━━━━━ TEXT ━━━━━
Thursday, October 8, 2009

From the Old School

MARK’S ARTICLE – October 8, 2009
“Crying over packbacks and bad candy”


While I wouldn’t care to be a young person in today’s society, I sure envy ‘em for what all they have. Those lucky ducks.

Nowadays the first thing a kid needs before starting school is a backpack. I don’t think they’ll let you in the door without one. Backpacks weren’t invented when I was a kid. Probably doesn’t matter, ‘cause the principal wouldn’t have let us use ‘em. -- “You like that thing, do you? Makes school easier does it? Well, you can’t use it.”

No we had to carry everything separate. I had this giant, drab-colored, zip-up loose-leaf notebook. I could carry crayons and a ruler and glue and stuff, but it wouldn’t hold all my books or my lunch. No, we had to carry our stuff loose. That way, when someone tripped us, everything would fly all over the place. Or when they’d sneak up behind and tug on your books, there’d be an avalanche. It was supposed to be funny.

A backpack would’ve been way cool. Can you imagine the first kid who tried it and got away with it? “Hey, Sara’s got this backpack or packback! We haven’t named it, yet. But, get this, she never has to go to her locker. And, best of all, old Mrs. Thumphead says it’s okay to bring it to school!” That’s probably the way it happened.

Molly Reeves was the first person to ever bring a lunchbox to school. I’m pretty sure that’s been documented. It was an Annie Oakley. She was standing on a galloping horse while shooting at something. Annie Oakley, not Molly. Some of you are just too cute for words.


Regardless, I never had a lunchkit. That’s what we called ‘em. Not lunchboxes. I always carried my lunch in a brown paper sack. And, it always had a little wet spot at the bottom, where my pickle bled through. Mom always stuck a pickle in our lunches. I never told her I didn’t want a pickle, ‘cause every once in awhile I’d eat it. You can never know for sure when you might wanna pickle. If I had mentioned it to Mom I would’ve never had one on the rare days I wanted one.

Back then, the only things we had to wrap food in were either wax paper or aluminum foil. Foil was way too expensive, so Mom always bought Cut-Rite wax paper. Cut-Rite started making wax paper right after Thomas Edison invented it. Edison said it was leak proof. He apparently tested it on a lot of different wet things. Everything but a pickle.

Regardless, wax paper was the universal wrap of preference. Up until Alexander “Zip” Conrad invented the ziplock bag. Genius it was! But, it came too late to do me any good. I developed a reputation. -- “Do you know Mark? The kid with the leaky lunch? Well, I avalanched him, and his books went flyin’. Flattened his lunch. Whatta dweeb!”
━━━━━
:: PROBLEM REQUIREMENTS ::
Please state the brand of wax paper that Mom always bought, according to the column above.
━━━━━ INFORMATION SUPPLIED ━━━━━
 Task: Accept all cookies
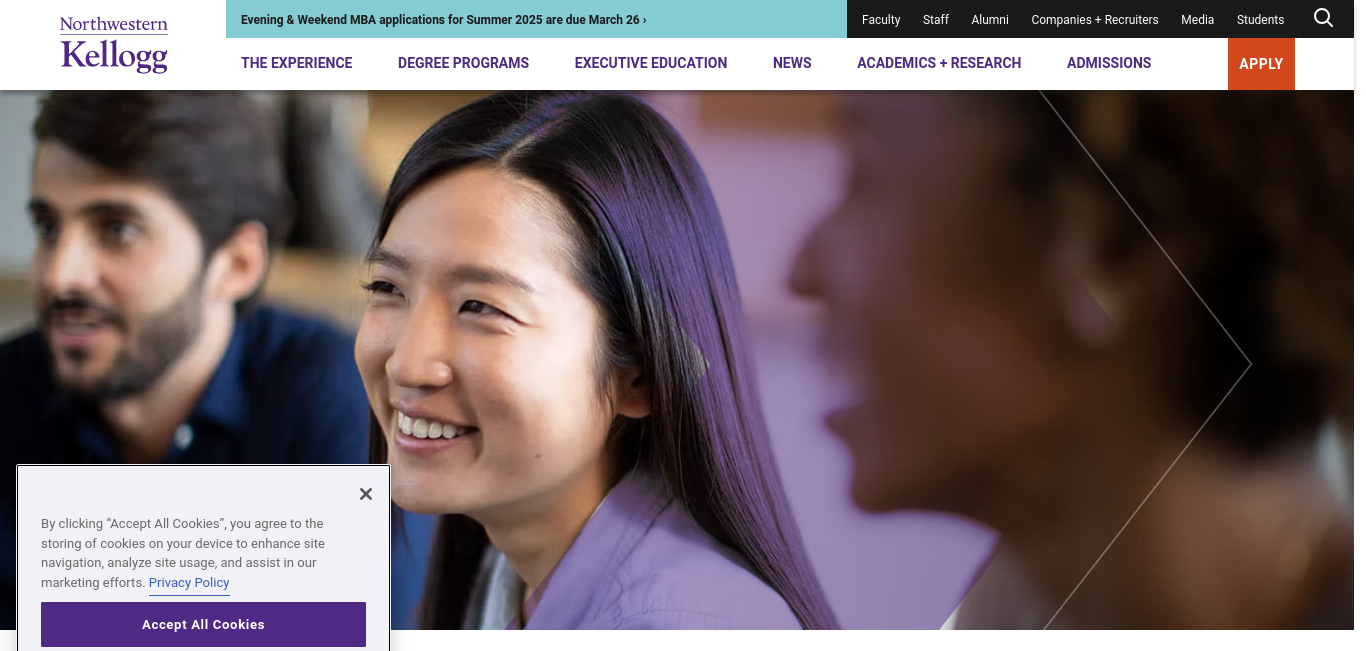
━━━━━
━━━━━ INFORMATION SUPPLIED ━━━━━
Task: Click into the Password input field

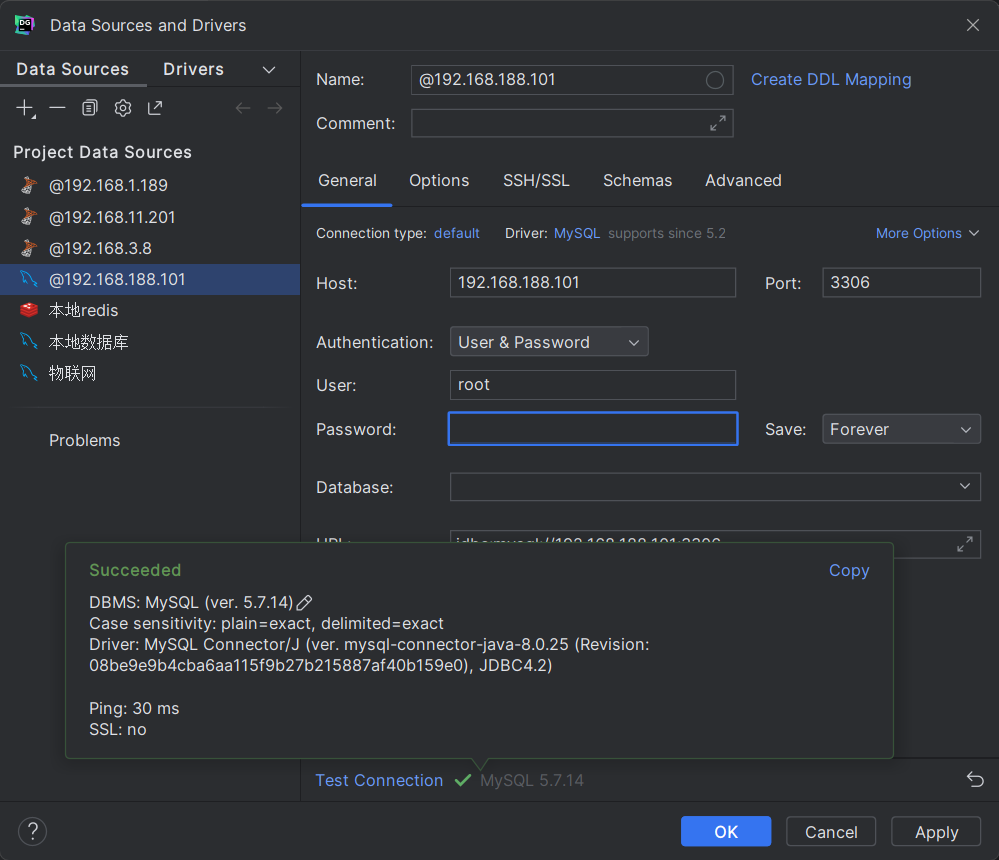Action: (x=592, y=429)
━━━━━
:: FINAL RESULT ::
Cut-Rite